Overwhelmed by split. Trying to get past the initial nightmare stage! Help!

(8 Posts)
Totesoverwhelmed Sat 24-Sep-16 21:51:28

Hey there mumsnet. I've never posted before, but have lurked plenty. Hello!

I've just split from DH, a month ago. I say split, I've told him over and over and over that we are finished, but he just won't accept it.

He has been a total d**k for years (we've been together for 18) - fluctuating between cheating on me and mad unfounded sexual jealousy (waking me up in the early hours to ask who I've been sleeping with - erm, no one). I've never been unfaithful. Then just loads of low level EA I don't need to go into.

So, I'm just having a nightmare extricating myself from him. I'm trying to make it ok for the kids, have suggested we spend half time in the house with them initially, so they have stability, until we sort out what's happened next. But it's just a nightmare! He's crying constantly, in front of kids. I'm trying to hold things together, but he's a complete mess. I want to be totally fair, but tonight my 13yo DS was crying at me that he didn't want dad back and me to go because he's always crying and needs him (DS) to look after the smaller ones.

Such a mess. I'm being rigorously positive about dad to the kids, but he won't accept that he isn't emotionally ready to look after them, and I'm worried about leaving them with him. A few days ago he had the kids and I was staying at a friends nearby, he left them alone with 13yoin the morning and came and cried and begged on the doorstep, followed by a meltdown, so I headed home to be the adult, sort stressed out kids out and get them ready and off to school.

I just want to shake him. Whatever we're going through, be a freaking parent! Don't know what to do really. What a mess. Any words of wisdom?!

MrsBertBibby Sat 24-Sep-16 22:53:59

Sorry, but stop messing about and look after your poor kids.

user1474193901 Sun 25-Sep-16 18:49:11

Definitely focus on your children. He does not deserve you attention if there was EA and affairs. He can sort himself out, your children are your priority. They need you to be strong and see this though. Clarity of a decision of what you're going to do will help them enormously. Dithering over leaving will only serve to confuse them and make them feel really insecure. Sit down and construct yourself a plan of action. It will give you strength to have a focus. Good luck

HeddaGarbled Mon 26-Sep-16 08:48:27

You've tried 50 50 and it isn't working right now so you need to think again. Can he/will he move out?

juneau Mon 26-Sep-16 08:54:20

I agree - get him out of your house, don't let him back in to visit the kids, and then focus on your DC. They need you. He's an adult. He must deal with this himself. Seeing parents crying and falling apart is disastrous for kids. Tell him he can see them when he's pulled himself together, but that behaving like a baby and bawling his eyes out in front of them is simply not on and until he can control his emotions you don't want him to see them.

hermione2016 Mon 26-Sep-16 09:11:27

Does he have a close family who he can get support from?maybe someone who he will listen too.Does he have anywhere to go? I would suggest he sees a GP as maybe depressed but your priority must be the children and be there for them.

Broken record technique might work here, "it's over please could you move out"

LewisAH16 Wed 12-Oct-16 03:15:29

Hi, that's an interesting point re him not being emotionally ready. I've just thrown by husband out for sexting (most likely cheating) with his work colleague. I discovered it all in April, confronted him, he minimised it saying only a couple over last few weeks (had only seen a few graphic photos SMS at this point). Despite agreeing to stop and get help for ED I caught him again at the w/e confiscated his phone and threw him out (after pretending to call the police when he got aggressive).

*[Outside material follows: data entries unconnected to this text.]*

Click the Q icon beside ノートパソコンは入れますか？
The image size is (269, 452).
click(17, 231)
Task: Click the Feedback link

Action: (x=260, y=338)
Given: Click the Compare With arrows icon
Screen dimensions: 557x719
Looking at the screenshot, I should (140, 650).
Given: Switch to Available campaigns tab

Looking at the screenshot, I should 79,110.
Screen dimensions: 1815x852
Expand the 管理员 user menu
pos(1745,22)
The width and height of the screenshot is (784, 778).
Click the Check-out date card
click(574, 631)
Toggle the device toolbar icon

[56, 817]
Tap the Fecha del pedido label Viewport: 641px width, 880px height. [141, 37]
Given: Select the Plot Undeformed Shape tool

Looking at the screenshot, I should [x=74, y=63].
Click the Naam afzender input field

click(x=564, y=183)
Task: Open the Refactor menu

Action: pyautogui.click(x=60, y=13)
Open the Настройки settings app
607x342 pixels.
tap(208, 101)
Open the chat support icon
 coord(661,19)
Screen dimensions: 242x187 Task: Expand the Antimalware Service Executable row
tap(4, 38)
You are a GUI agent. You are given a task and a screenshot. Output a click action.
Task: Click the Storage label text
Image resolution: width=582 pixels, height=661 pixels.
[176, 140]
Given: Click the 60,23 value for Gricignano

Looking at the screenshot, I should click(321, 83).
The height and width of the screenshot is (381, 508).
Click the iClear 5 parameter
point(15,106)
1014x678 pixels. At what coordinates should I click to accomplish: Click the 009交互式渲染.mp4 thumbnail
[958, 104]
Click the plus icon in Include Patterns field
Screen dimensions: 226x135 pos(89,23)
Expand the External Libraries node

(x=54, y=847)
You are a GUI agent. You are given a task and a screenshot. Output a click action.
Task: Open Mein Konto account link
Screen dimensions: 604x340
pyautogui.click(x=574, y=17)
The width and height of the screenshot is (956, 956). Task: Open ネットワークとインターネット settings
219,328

So here we are. I'm devestated, confused and scared for our children (9&5). He's now with his brother and have we met a couple of times trying to get some answers. There has so far been no acceptance he'/s been caught (i went into deep trash in email and found most of the story bar the sms which he'd deleted after April). I am worried he will soon wake up to what is happening and may harm himself or get aggressive with me. I take some solace in that i threw him out and i definitely recommend it but he can legally come back any time as we own the house together. It was our 10th year anniversary in April so I don't know , perhaps this is all a MLC or something?

juneau Wed 12-Oct-16 12:57:08

Get legal advice Lewis. It doesn't really matter whether its MLC or not, if your relationship is over then the spoils of your marriage will need to be divided up so you can both move on and if your home is jointly owned then a decision will need to made it, your DC and your other finances.